OLEH M. ANZAIKHAN, S.Fil.I., M.Ag., Dosen Fakultas Ushuluddin dan Filsafat UIN Ar-Raniry dan Founder Komunitas Menulis Pematik, melaporkan dari Aceh Tamiang
KALI ini saya bercerita tentang keunikan adat pernikahan di tempat kelahiran saya, Aceh Tamiang. Bicara adat tentu tak lepas dari dinamika perpaduan adat yang terkadang variatif, meski di wilayah yang sama. Setidaknya, apa yang saya eksplorasi merupakan model adat pernikahan di Tamiang yang paling sering saya temui, baik secara langsung maupun sekadar mengamati.
Sebelum masuk pada tahapan pernikahan, pihak lelaki biasanya memberi tanda atau yang sering dikenal dengan tunangan. Meskipun di daerah Aceh pada umumnya tunangan begitu meriah, bahkan membawa talam dan perangkat kampung, di Aceh Tamiang sedikit lebih sederhana. Pihak lelaki cukup membawa orang tuanya dengan buah tangan seadanya. Bisa berbentuk gula atau buah-buahan. Itu dilakukan agar tidak memberatkan pihak pelamar.
Begitu juga soal mahar, adat Aceh Tamiang tidak terlalu mematok begitu tinggi. Cukup seadanya, walau hanya satu atau dua mayam emas (satu mayam = 3,3 gram). Bahkan ada juga segelintir oknum di Aceh Tamiang yang menjadikan seperangkat alat shalat sebagai mahar. Ini senada dengan hadis nabi yang artinya, “Sesungguhnya perkawinan yang besar berkahnya adalah yang paling mudah maharnya,” (HR. Imam Ahmad).
Terkait isi rumah yang diminta oleh pihak calon pengantin perempuan, biasanya sesuai kesepakatan. Bisa berbentuk barang seperti kasur, lemari, kulkas, atau perlengkapan utama rumah tangga.

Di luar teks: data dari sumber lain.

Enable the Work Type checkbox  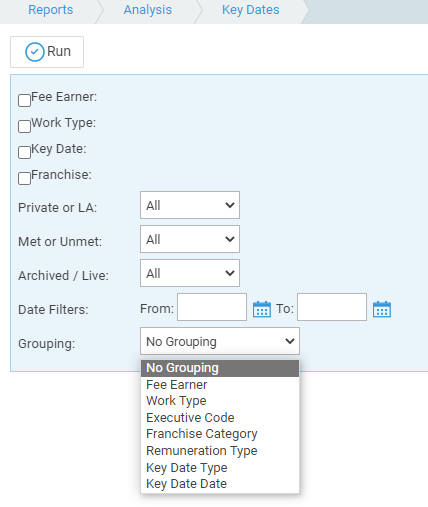(x=24, y=126)
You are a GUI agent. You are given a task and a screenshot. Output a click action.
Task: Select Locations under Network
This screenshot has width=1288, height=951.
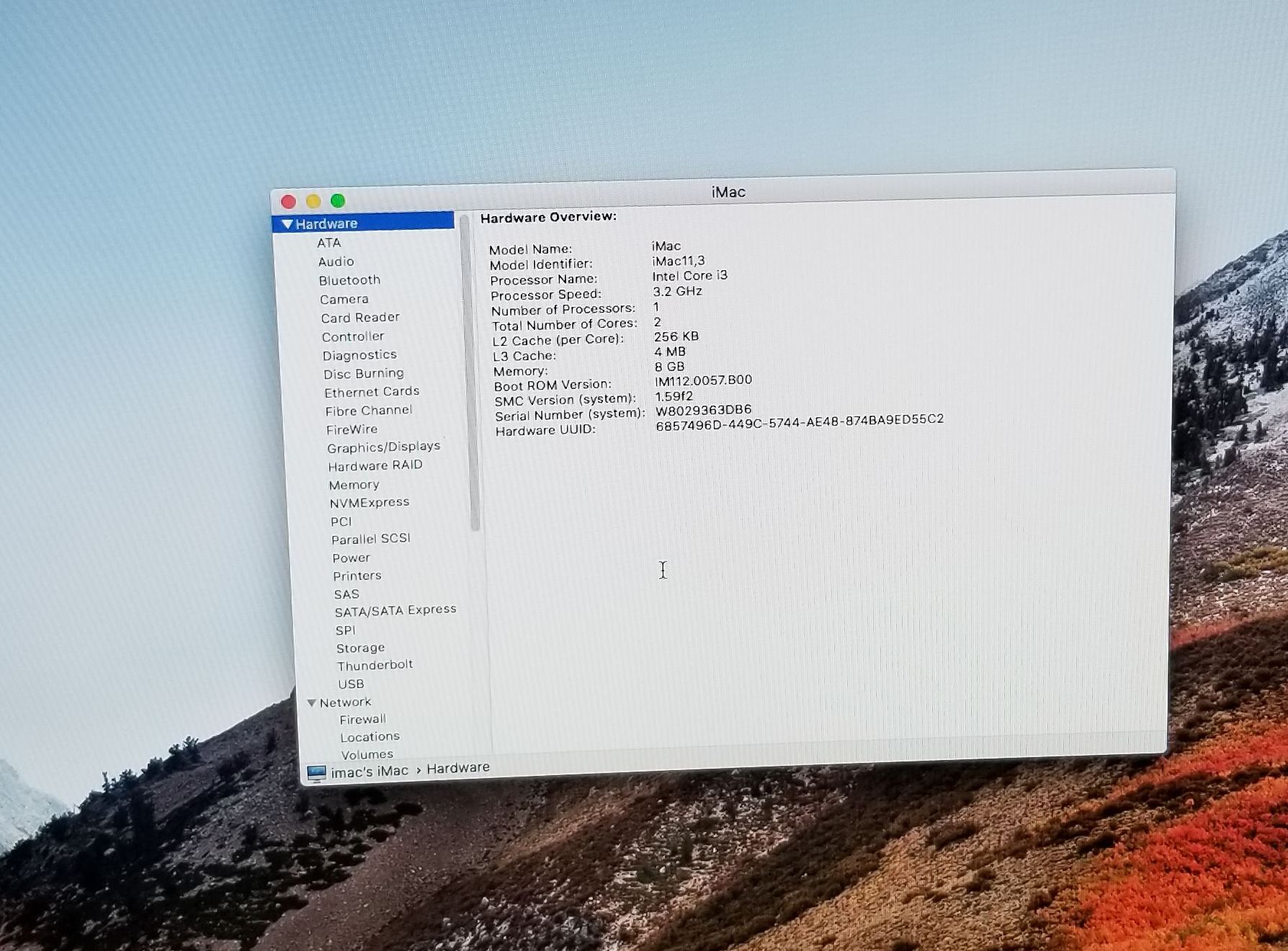pos(370,736)
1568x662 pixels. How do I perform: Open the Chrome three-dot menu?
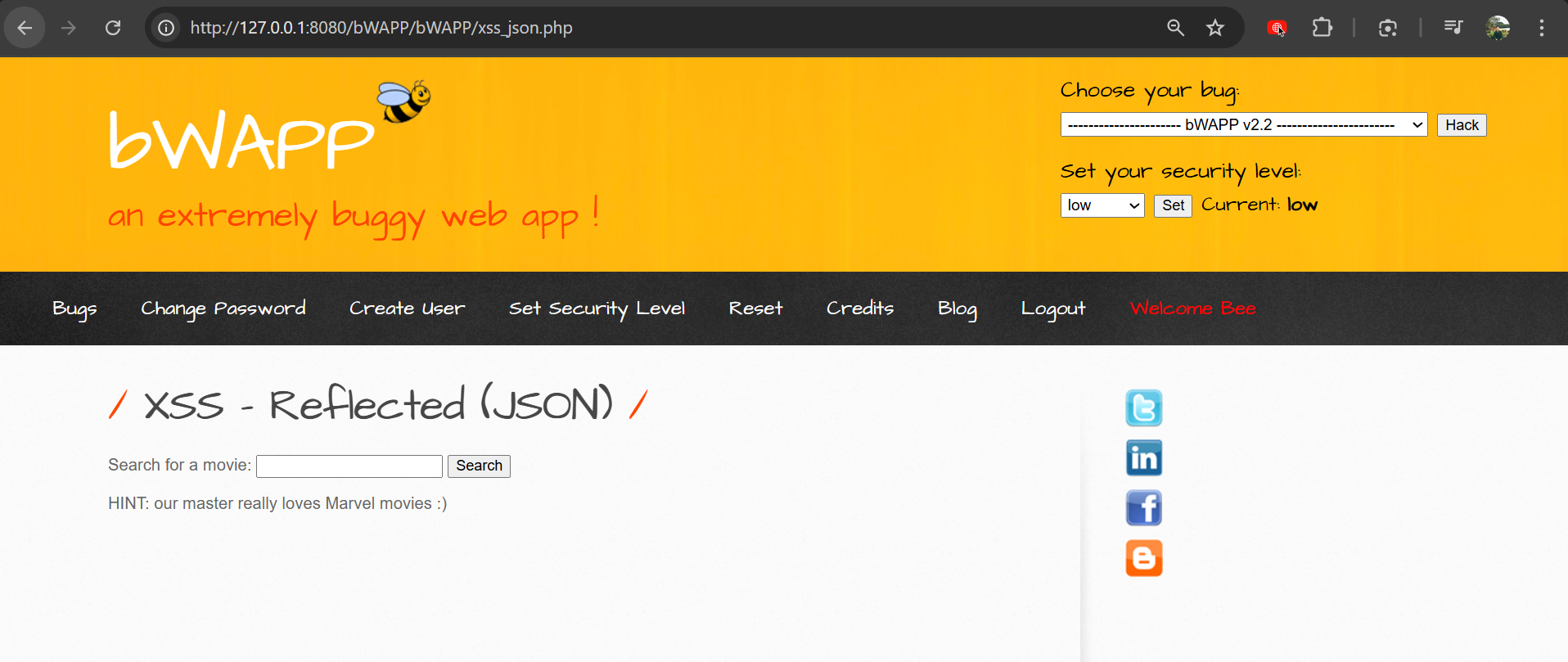[x=1541, y=28]
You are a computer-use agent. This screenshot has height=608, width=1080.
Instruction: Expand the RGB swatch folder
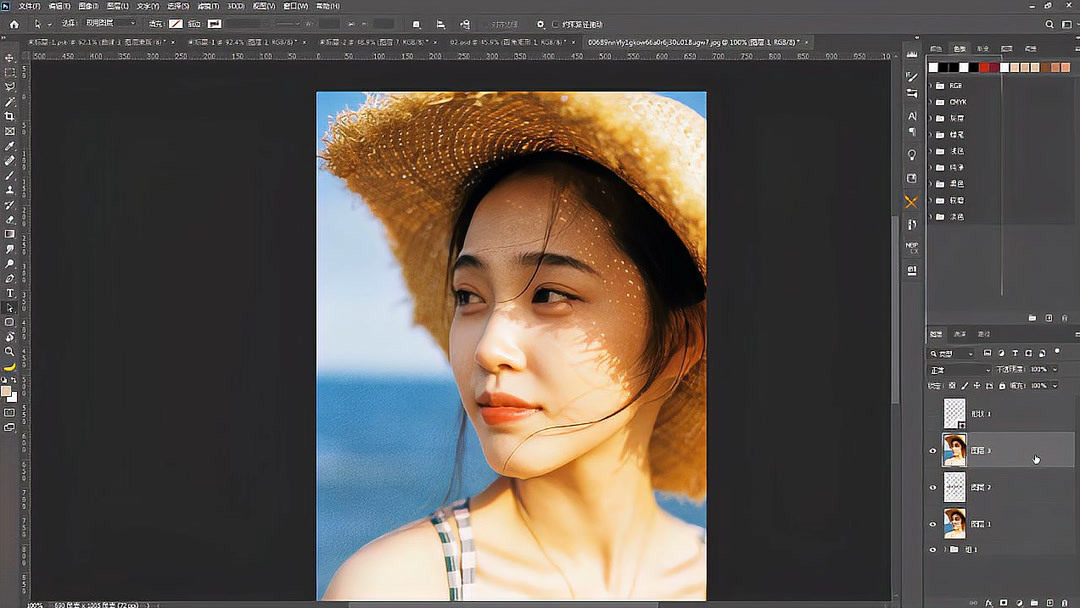tap(931, 86)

Selain barang di atas, ada juga yang meminta dalam bentuk uang. Itu pun nantinya akan dibelikan perlengkapan yang serupa. Intinya, semua itu dilakukan untuk kebutuhan berumah tangga kelak. Baik itu bila sudah memiliki rumah sendiri atau pun saat tinggal di rumah kontrakan.
Selain itu, biasanya juga ada ‘uang hangus’ yang diminta oleh pihak perempuan. Meskipun namanya uang hangus, tapi pada praktiknya ini digunakan pihak keluarga perempuan untuk membiayai segala keperluan resepsi (pesta) pernikahan. Maka, tidak heran jika 'uang hangus' ini biasanya diminta lebih awal. Sebab, budaya pernikahan di Aceh Tamiang, antara akad nikah dan walimah sering kali dilakukan pada hari yang sama.
Selanjutnya, menjelang hari H yang telah disepakati, keluarga perempuan akan menggelar rapat panitia bersama warga kampung. Semua perwakilan komponen masyarakat ikut berpartisipasi. Pada kesempatan ini akan dimusyawarahkan siapa saja yang bertugas memasak nasi, memasak rendang, mencuci piring, menyambut tamu, memasang teratak, dan sebagainya.
Pada bagian isi talam, biasanya berbentuk keranjang yang dikemas seperti parsel. Isi di dalam parsel tersebut bisa berupa perlengkapan sholat, kosmetik, buah, pakaian, sepatu, tas, kue kering, bolu, dan lain sebagainya sesuai kemampuan. Terkadang ada juga yang mengemas isi talam dengan kotak persegi berbungkus pelastik transparan. Mirip kotak akuarium dengan isi yang tak jauh berbeda dengan keranjang parsel sebelumnya.
Sesaat rombongan mempelai lelaki sampai di kediaman mempelai perempuan, biasanya akan disambut dengan pantun Melayu. Para perwakilan masing-masing akan saling berdendang dan membalas pantun dengan bahasa kedaerahan Aceh Tamiang.
Setelah itu, ada juga segelintir masyarakat yang menyisip acara tersebut dengan pencak silat yang menampilkan seni bela diri menggunakan tumbak lada selaku senjata tradisional Aceh Tamiang.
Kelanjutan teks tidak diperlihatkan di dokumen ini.